On ne lit pas les programmes des candidats parce que nul n’ignore que la distribution de manne providentielle s’arrêtera en fin de période électorale. Mais il est parfois utile de comparer les anciens programmes aux nouvelles moutures. C’est même édifiant dans le cas de Marine Le Pen.

En 2017, les engagements de Marine portaient sur 144 grandes mesures. La première ? “Retrouver notre liberté et la maîtrise de notre destin en restituant au peuple français sa souveraineté (monétaire, législative, territoriale, économique)”. Ceci en ouvrant une négociation avec nos partenaires européens “suivie d’un référendum sur notre appartenance à l’Union européenne”. Aux objectifs classiques de rétablissement de l’ordre dans la rue et de maîtrise de l’immigration, s’ajoutaient l’esquisse d’une politique industrielle et de nombreuses mesures sociales. C’était là un programme de “nationalisme intégral”, critiquable sur bien des points, inacceptable quant à la suppression du droit du sol, mais qui présentait un semblant de cohérence.

Par rapport au catalogue Marine 2017, le programme pour 2022 est pâlichon. Seulement 22 mesures ! La première concerne l’immigration, la deuxième l’éradication des idéologies et réseaux islamistes, la troisième la sécurité puis on passe aux mesures sociales qui permettent de proclamer que Marine Le Pen est la candidate du pouvoir d’achat. Mais celle-ci ne sort pas du cadre néolibéral : par exemple, la hausse des salaires de 10% serait obtenue par exonération de cotisations patronales. Les conditions générales qui permettraient une politique favorable aux salariés ne sont pas réunies puisque Marine Le Pen a rejeté après sa défaite de 2017 toute mise en cause de l’euro et tout projet de sortie de l’Union européenne.

Dès lors que reste-t-il ? Une xénophobie banale qui est le marqueur d’un populisme banalisé. Marine Le Pen à l’Elysée, disposant d’un gouvernement complaisant, n’irait pas plus loin que le RPR en 1986 qui avait annoncé la suppression du droit du sol et qui a reculé en raison des difficultés considérables qu’une telle mesure aurait provoquée.

Comme les électeurs voient Éric Zemmour surenchérir sur l’immigration et l’islam, Marine Le Pen, qui n’a jamais voulu, quant à elle, créer les conditions d’une guerre civile, ne fait plus peur. Elle occupe tranquillement le créneau protestataire, et gère en bonne “rentière du malheur” son électorat populaire.

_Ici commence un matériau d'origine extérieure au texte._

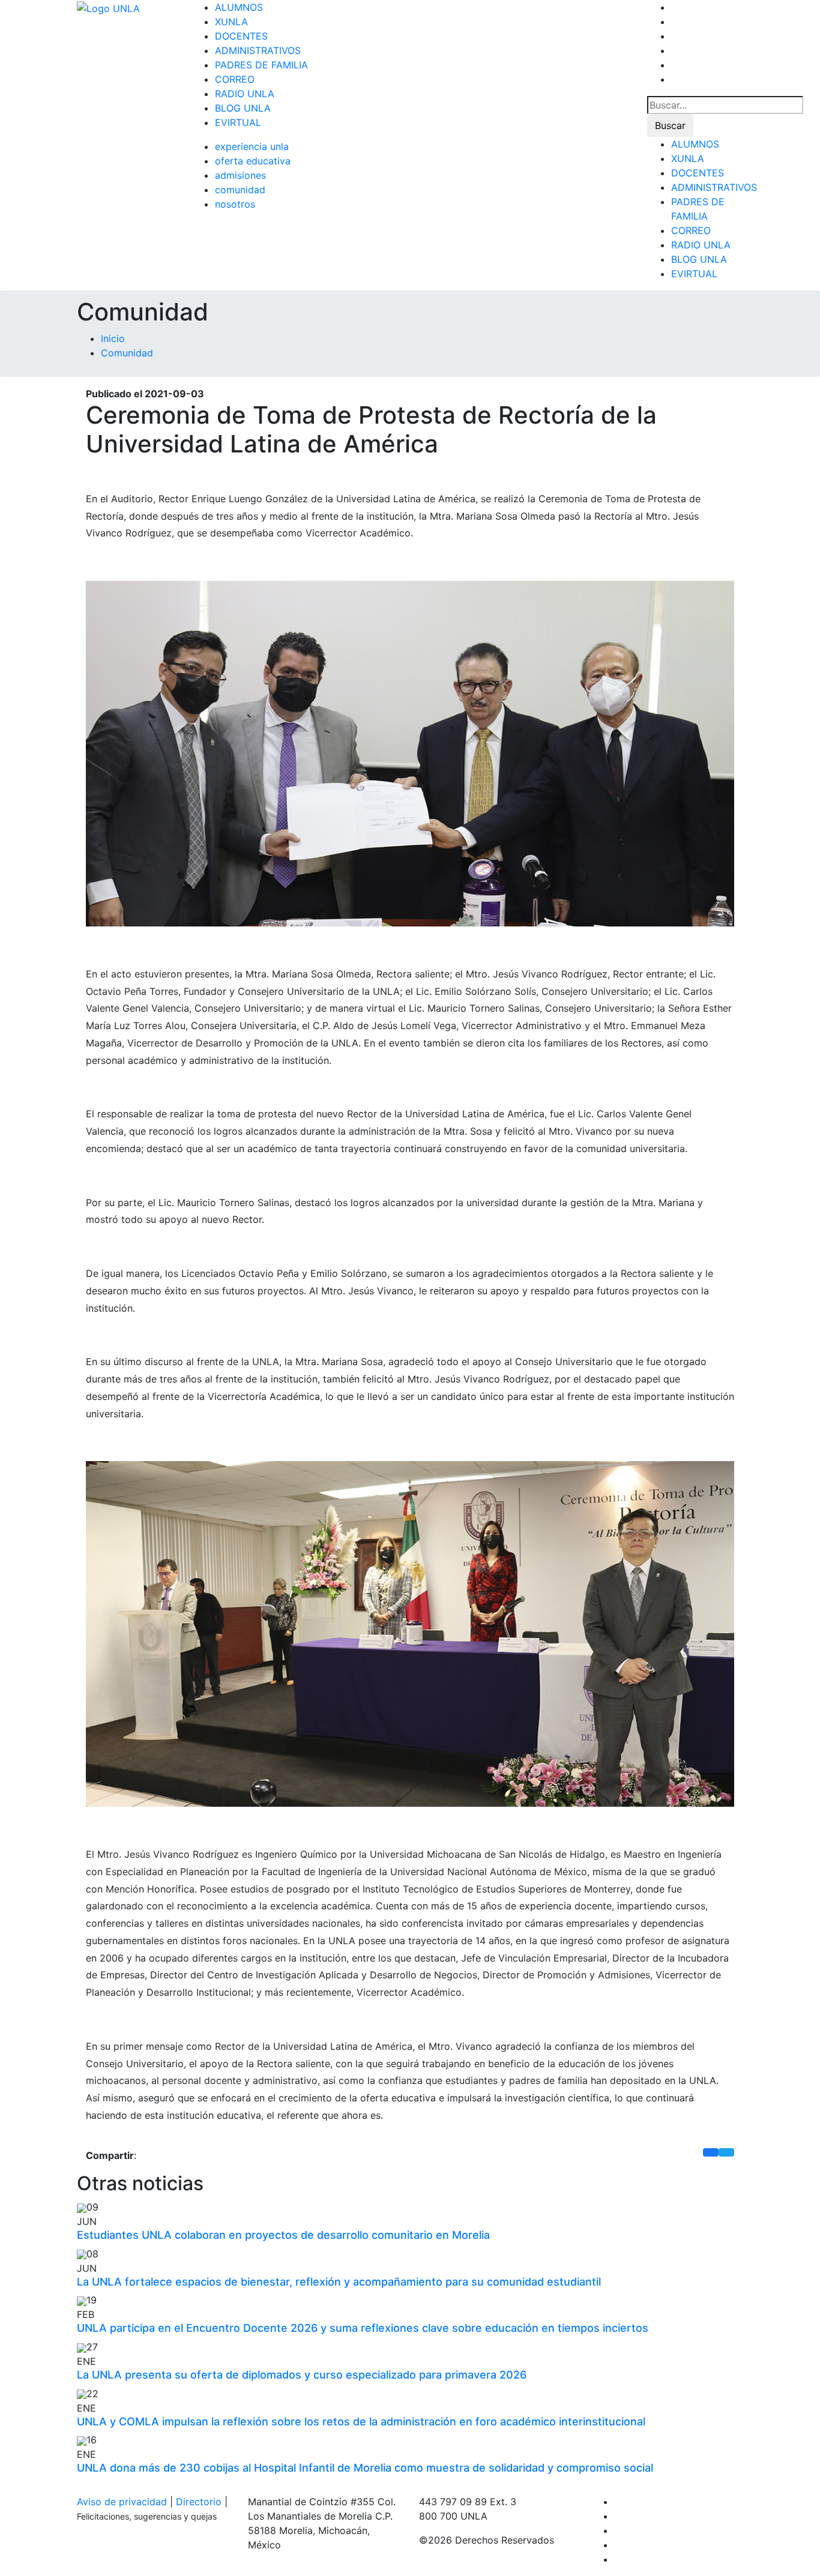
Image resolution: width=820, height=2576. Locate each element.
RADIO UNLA (244, 94)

La présidente du Rassemblement national avait en elle assez de force pour surmonter sa défaite de 2017 mais il faut reconnaître qu’elle a été bien servie par les circonstances : le départ de Marion Maréchal et l’échec total de l’organisation créée par Florian Philippot lui ont permis d’éviter une guerre interne. Comme aurait dit l’autre maréchal (Staline), le parti s’est renforcé en s’épurant. Le parti, ou plus exactement Marine Le Pen car le Rassemblement national est une organisation fragile, mal implantée dans le pays, dépourvue de fortes personnalités, indifférente au débat intellectuel.

Comme un bonheur ne vient jamais seul, l’élimination de Marion Maréchal et de Florian Philippot a été suivie par les errements de Jean-Luc Mélenchon. Un populisme de gauche incarné par un tribun talentueux aurait pu, tout au long du quinquennat, attirer une partie de l’électorat populaire. Le lider maximo du non-parti intitulé La France insoumise a préféré draguer les réseaux communautaristes et s’afficher avec des islamistes patentés. Même s’il parvient in extremis à recoller des morceaux de la gauche, il restera un gros décalage entre sa sociologie petite-bourgeoise et ses prétentions à l’Union populaire.

Ces circonstances favorables ne permettront pas l’élection de Marine Le Pen, qui fait toujours l’objet de fortes réactions de rejet en raison de son programme xénophobe mais surtout parce qu’elle ne peut pas garantir sérieusement, à la différence d’Emmanuel Macron, les privilèges des catégories aisées.

L’arrivée de “Marine” à l’Elysée provoquerait d’ailleurs des déconvenues aussi vives qu’immédiates. On peut tenir pour assuré que le Rassemblement national serait incapable d’obtenir la majorité absolue à l’Assemblée nationale en raison des faiblesses structurelles de ce parti et des vives réactions qui ne manqueraient pas de se produire aux législatives. Les partis de gauche étant exsangues, c’est la droite classique qui bénéficierait du retour de manivelle électoral. Si “Les Républicains” et quelques centristes obtenaient la majorité absolue à l’Assemblée, le Premier ministre et le gouvernement seraient de la même couleur et c’est une nouvelle version du bloc oligarchique qui assumerait la “gouvernance” ultralibérale sans que l’Elysée puisse s’y opposer. Sous l’arbitrage problématique de Marine Le Pen, la Ve République retrouverait les voies de la cohabitation – mais avec une présidence très faible.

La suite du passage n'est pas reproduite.